Il passare del tempo è una delle ossessioni di Kavafis, passare delle civiltà, passare della bellezza, il suo è un omaggio in versi a ciò che rimane, fioca candela prossima a spegnersi la sua voce celebra anche questo svanire delle cose, con tristezza, con nostalgia, con dolcezza.

“Le visioni del piacere” passato sono in questi versi materiale per una chiaroveggenza che raggiunge quasi una dimensione di misticismo, sono davvero il viatico per una consapevolezza amara: tutto trascorre, i regni, le civiltà, i corpi, e rimane solo il ricordo, persistente, a dispetto di questa fugacità, persino ossessivo, ma non dolente, perché c’è una strana felicità in tutto questo, la felicità di chi accetta di rivivere con la memoria ciò che è svanito, e si lascia affascinare fino al deliquio, fino al delirio.

Alessandria d’Egitto, città natale del poeta, è fra le protagoniste di questi versi, città che oscilla fra mito e storia e con la quale il poeta vive in simbiosi, fino a registrare fra le pieghe della sua vicenda storica eventi insignificanti, che diventano però emblematici del carattere della città, della sua natura.

Le poesie storiche hanno la peculiarità di trattare di eventi minimi: la morte di un amico, monologhi di artisti intenti alla loro opera, vaticini di oracoli, per restituirci non il fasto della storia, ma la sua quotidianità modesta. Come modesta fu la vita del poeta, priva di eventi memorabili, chiusa fra l’esercizio della sua arte e un lavoro impiegatizio.

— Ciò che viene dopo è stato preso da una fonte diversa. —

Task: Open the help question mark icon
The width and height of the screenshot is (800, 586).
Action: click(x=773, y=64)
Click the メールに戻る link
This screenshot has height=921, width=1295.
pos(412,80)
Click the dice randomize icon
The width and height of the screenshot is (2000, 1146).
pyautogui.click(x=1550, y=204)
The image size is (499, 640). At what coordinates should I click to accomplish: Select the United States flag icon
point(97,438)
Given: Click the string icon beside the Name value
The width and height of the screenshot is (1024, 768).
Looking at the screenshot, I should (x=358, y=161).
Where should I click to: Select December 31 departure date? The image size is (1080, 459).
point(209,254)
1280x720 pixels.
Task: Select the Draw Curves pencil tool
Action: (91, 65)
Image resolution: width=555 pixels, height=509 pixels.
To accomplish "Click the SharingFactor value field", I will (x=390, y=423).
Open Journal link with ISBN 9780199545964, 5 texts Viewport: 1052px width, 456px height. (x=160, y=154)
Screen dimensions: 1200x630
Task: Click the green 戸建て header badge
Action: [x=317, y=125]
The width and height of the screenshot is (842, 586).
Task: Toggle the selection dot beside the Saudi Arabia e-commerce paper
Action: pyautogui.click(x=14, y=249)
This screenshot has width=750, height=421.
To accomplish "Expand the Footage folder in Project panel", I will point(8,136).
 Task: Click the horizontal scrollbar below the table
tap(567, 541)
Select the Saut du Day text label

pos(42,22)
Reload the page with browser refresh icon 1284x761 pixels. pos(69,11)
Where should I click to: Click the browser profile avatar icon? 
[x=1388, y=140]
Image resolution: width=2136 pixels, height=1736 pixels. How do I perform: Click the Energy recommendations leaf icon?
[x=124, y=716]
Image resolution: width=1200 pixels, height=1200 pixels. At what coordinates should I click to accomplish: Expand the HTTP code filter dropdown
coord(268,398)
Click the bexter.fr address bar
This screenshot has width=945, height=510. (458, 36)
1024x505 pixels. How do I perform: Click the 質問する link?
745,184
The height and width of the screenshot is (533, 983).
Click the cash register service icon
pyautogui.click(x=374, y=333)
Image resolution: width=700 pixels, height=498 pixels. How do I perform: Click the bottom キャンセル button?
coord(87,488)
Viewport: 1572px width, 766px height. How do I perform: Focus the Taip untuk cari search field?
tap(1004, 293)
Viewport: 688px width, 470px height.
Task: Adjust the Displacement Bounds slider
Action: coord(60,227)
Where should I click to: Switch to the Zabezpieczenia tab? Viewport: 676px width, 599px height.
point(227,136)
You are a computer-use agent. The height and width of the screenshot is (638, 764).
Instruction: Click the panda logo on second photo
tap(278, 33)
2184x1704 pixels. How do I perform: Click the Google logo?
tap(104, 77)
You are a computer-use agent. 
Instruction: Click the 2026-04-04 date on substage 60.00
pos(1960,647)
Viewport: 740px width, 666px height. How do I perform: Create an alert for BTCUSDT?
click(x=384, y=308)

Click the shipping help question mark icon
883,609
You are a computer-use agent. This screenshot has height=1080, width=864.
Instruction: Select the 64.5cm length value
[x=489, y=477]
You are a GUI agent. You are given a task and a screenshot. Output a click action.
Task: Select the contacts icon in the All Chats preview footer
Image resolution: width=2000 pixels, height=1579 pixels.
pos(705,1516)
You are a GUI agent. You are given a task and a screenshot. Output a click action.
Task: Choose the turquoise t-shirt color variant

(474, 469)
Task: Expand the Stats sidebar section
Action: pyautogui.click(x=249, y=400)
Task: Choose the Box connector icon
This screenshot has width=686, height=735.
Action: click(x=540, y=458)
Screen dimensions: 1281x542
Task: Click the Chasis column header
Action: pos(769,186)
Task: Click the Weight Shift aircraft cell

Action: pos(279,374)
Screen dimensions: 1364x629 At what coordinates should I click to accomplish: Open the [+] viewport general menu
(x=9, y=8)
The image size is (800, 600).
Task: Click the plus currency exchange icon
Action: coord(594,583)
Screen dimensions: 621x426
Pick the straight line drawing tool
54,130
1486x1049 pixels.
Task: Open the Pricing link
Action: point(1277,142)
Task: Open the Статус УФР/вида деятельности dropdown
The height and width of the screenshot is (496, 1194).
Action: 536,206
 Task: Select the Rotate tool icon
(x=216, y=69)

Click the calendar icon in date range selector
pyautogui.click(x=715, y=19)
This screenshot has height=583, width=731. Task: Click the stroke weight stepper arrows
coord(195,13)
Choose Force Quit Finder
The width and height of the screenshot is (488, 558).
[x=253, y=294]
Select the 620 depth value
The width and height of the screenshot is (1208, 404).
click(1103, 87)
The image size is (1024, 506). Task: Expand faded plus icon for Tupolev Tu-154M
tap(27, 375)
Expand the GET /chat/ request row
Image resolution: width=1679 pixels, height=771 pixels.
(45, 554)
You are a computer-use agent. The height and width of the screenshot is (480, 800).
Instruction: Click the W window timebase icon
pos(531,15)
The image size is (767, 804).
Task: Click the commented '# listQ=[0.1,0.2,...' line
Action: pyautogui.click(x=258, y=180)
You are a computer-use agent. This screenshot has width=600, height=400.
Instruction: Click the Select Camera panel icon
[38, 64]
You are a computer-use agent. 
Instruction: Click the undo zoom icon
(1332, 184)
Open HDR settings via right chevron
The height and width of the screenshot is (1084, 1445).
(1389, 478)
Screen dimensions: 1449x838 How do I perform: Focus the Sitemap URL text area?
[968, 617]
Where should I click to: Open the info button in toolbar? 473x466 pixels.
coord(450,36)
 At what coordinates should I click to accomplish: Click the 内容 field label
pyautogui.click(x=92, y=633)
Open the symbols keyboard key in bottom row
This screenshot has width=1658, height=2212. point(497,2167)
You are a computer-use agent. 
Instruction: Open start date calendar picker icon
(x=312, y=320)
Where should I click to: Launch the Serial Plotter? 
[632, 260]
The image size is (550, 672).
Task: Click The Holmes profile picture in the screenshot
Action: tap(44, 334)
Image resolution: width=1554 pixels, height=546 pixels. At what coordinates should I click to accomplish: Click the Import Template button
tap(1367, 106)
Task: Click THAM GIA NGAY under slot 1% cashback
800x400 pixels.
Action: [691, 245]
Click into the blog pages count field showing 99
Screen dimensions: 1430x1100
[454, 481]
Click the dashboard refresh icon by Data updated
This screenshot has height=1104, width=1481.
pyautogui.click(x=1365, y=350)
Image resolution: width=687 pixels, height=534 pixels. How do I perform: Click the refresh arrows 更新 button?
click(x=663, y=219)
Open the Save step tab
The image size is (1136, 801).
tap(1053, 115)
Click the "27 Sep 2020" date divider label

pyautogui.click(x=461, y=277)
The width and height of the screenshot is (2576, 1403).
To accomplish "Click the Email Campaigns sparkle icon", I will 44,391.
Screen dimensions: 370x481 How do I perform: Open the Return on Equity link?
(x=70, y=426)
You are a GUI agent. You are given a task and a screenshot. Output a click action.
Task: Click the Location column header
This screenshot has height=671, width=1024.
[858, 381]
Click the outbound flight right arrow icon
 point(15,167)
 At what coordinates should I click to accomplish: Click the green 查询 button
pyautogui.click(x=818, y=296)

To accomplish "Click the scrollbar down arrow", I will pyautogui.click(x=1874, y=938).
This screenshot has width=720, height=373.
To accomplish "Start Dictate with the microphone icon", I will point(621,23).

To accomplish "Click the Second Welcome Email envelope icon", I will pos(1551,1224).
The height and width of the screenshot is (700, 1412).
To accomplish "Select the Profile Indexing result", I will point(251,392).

Scrive Alberto Moravia, a proposito del modo di intendere la storia di Kavafis:

“E’ una storia frantumata, polverizzata, disossata e quindi reinventata sentenziosamente o fiabescamente, come apologo, aneddoto, ricordo, confessione, illuminazione (…) E’ insomma la storia del decadentismo, ossia di un modo di intendere la vita e la cultura, come cose immobili, fuori della storia”.

Questa immobilità, questa sospensione, è un’operazione che Kavafis compie consapevolmente, realizzando nelle sue poesie l’incantesimo della distanza mitica dalla materia trattata; ogni aspetto della vita è lasciato vivere nella sua attualità extratemporale, le stesse città descritte, i moti dell’animo dei personaggi, sono come congelati nell’eternità, come se tutto accadesse oggi e sempre, da qui la freschezza della sua rievocazione. La nostalgia degli amori passati riecheggia potente in questi versi ed ha, anche in questo caso, la natura del mito e non importa quanto povero fosse il luogo in cui questi incontri si sono consumati, la passione proietta la sua luce su ogni cosa e anche ciò che è misero risplende.

Kavafis è un poeta dell’eros, come per gli antichi greci esso domina la mente e dona sensazioni di grazia, che paiono assumere su di sé una coloritura trascendentale, dove però la trascendenza è tutta nei sensi, nell’ ebbrezza sensoriale cui l’irripetibilità conferisce sostanza di sogno.